Bonkers, beautiful place
One extracurricular activity she strongly believes all FE colleges should do is bring learners into Parliament for guided tours.
“Every single young person should get the chance to come” she says. “Every decision that’s made in this place affects young people’s lives. They should see what actually happens here and see the history, because it’s an amazing, bonkers, beautiful place.”
Politics was not a career Leadbeater “sought out”. She finds it “all consuming” and on most days, she regrets ever becoming a politician.
The scathing comments to a recent post she made on her Facebook page, announcing more support for the Armed Forces, illustrates the challenge she is up against; one featured an AI-generated coffin full of nails. But Leadbeater sees her role as being “very much like teaching”, in that the satisfaction comes from “making a difference to people’s lives”.
She recalls how during lockdown, Zach Eagling, a boy in her constituency with cerebral palsy and epilepsy, was trolled online while doing a fundraising walking challenge in his garden.
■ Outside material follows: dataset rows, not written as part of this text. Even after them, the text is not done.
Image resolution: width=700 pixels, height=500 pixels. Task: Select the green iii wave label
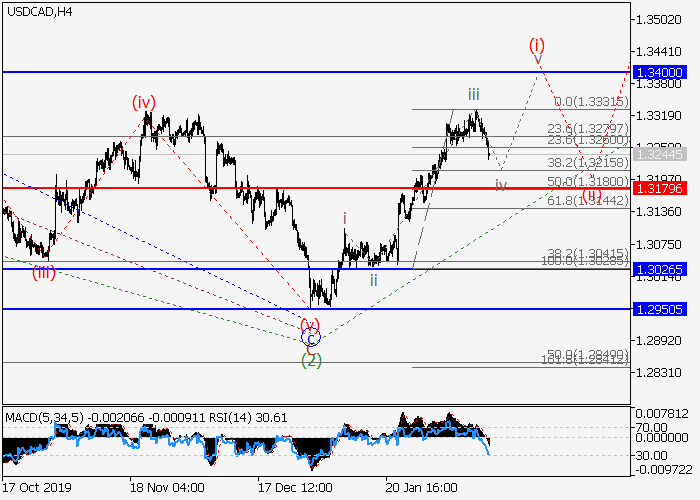[x=473, y=95]
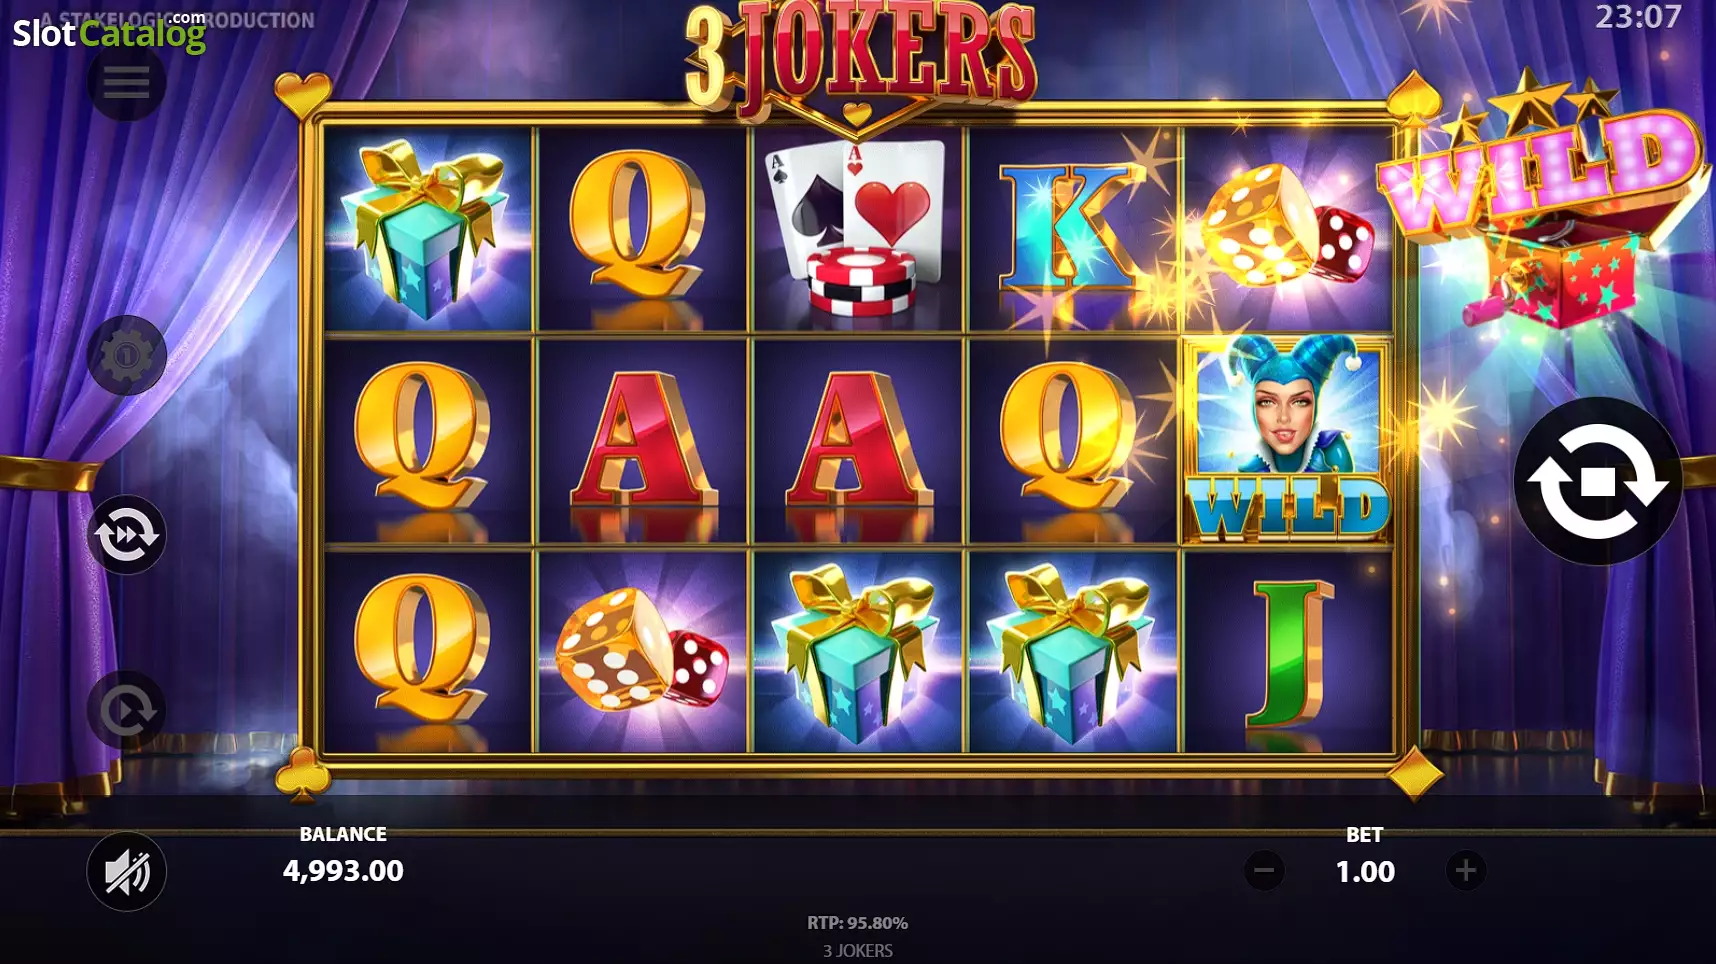Click the balance amount 4,993.00

click(x=343, y=871)
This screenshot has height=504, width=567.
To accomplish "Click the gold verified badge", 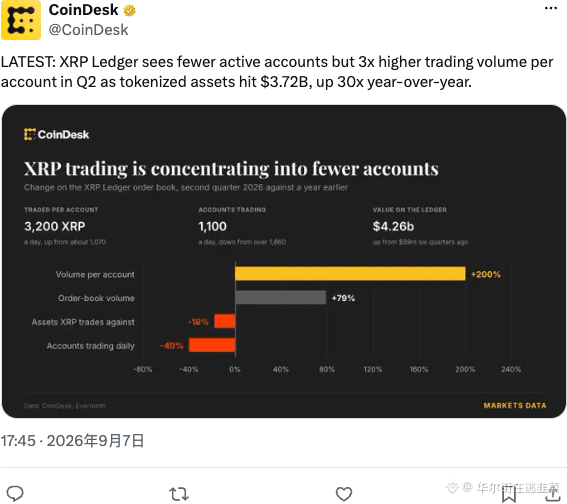I will tap(129, 10).
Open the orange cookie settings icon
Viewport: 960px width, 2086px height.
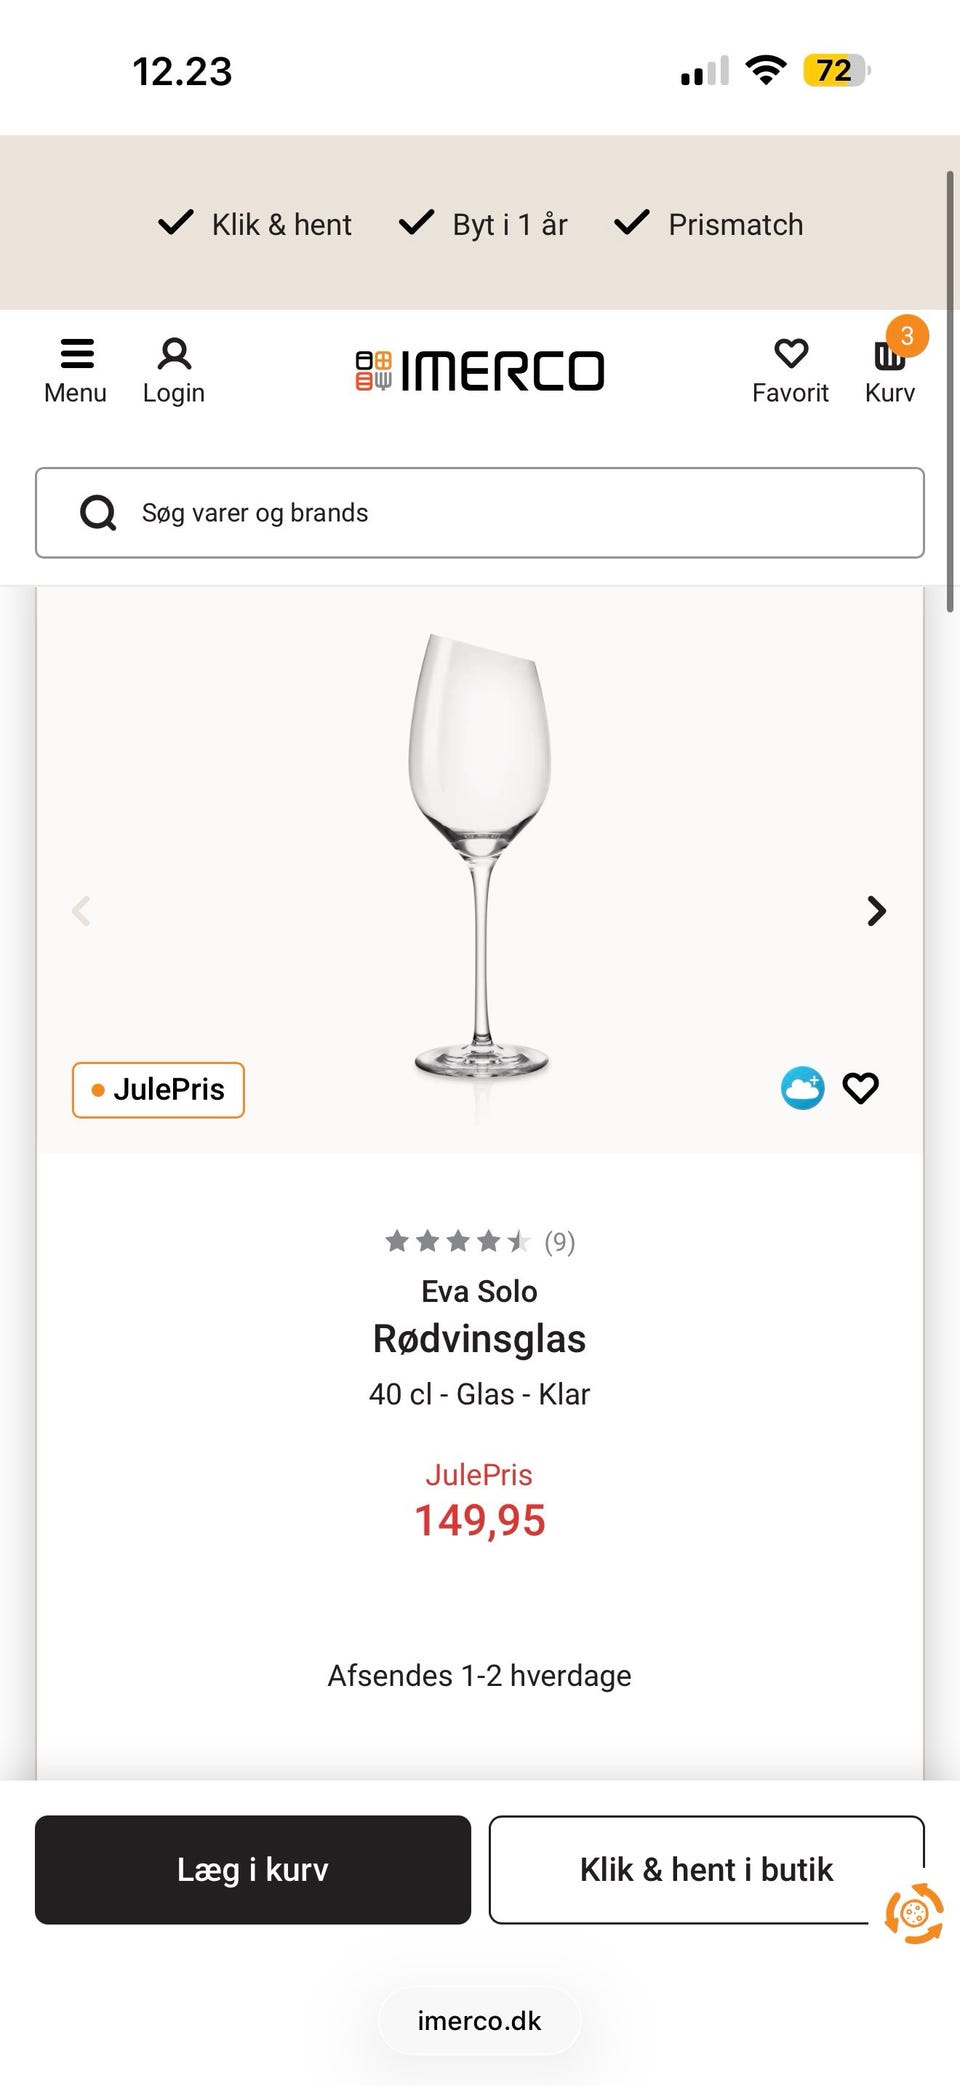[914, 1914]
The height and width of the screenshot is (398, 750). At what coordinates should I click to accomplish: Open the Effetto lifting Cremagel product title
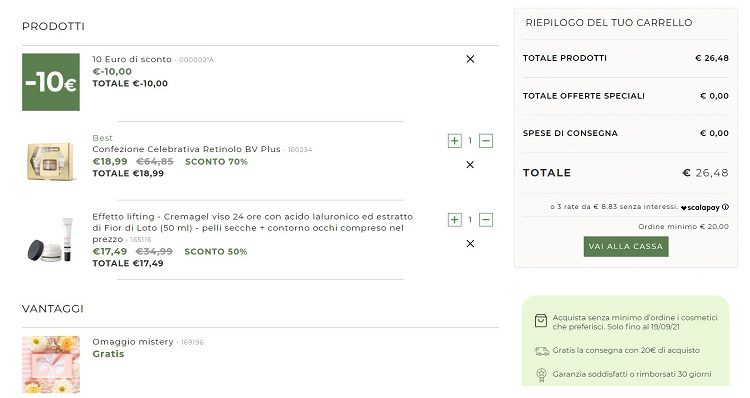[x=253, y=228]
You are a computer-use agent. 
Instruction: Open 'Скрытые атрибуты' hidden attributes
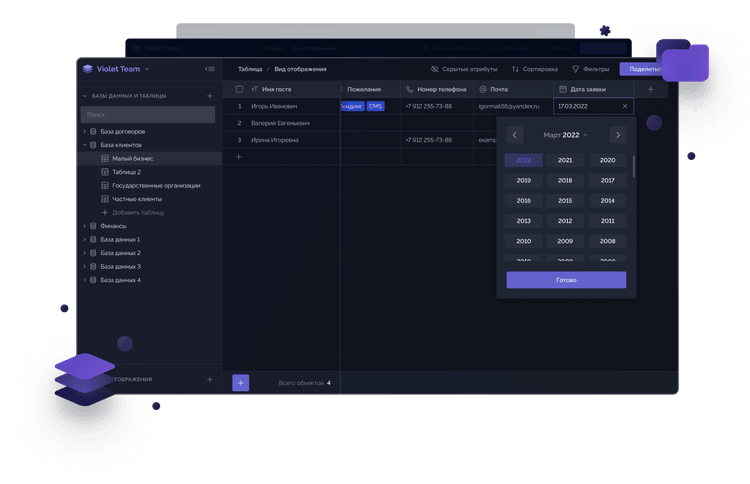[463, 69]
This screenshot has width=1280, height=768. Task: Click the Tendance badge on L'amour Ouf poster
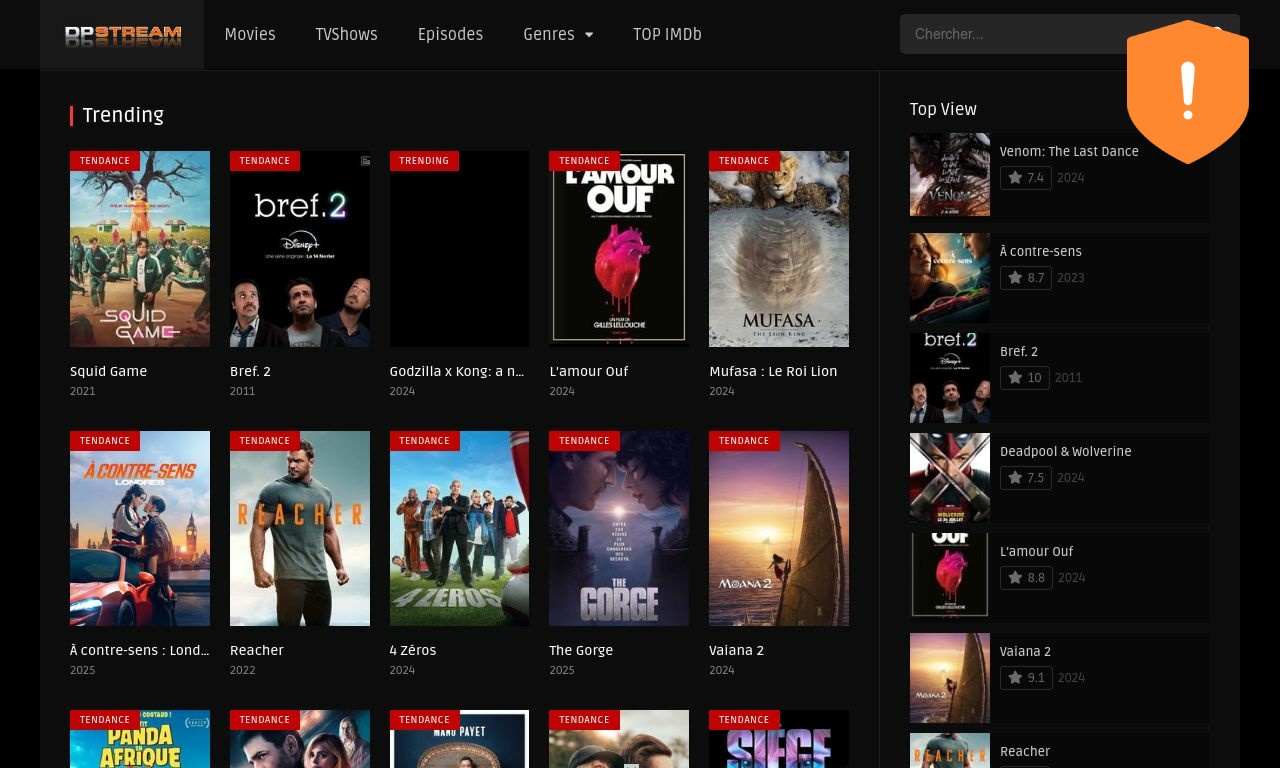coord(584,161)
People sent him flashing images in an attempt to bring on an epileptic fit.
Leadbeater helped Zach and his mum campaign against this “outrageous” type of trolling against those with epilepsy, and succeeded in adding an amendment into the online safety bill to make it illegal.
Leadbeater shows me the picture on her wall of Zach, who is now campaigning for better public transport access for those with disabilities. “He’s an absolute legend,” she says. “The most satisfying part of my job is when you can help people make a difference.”
On those days, she does feel glad to be a politician.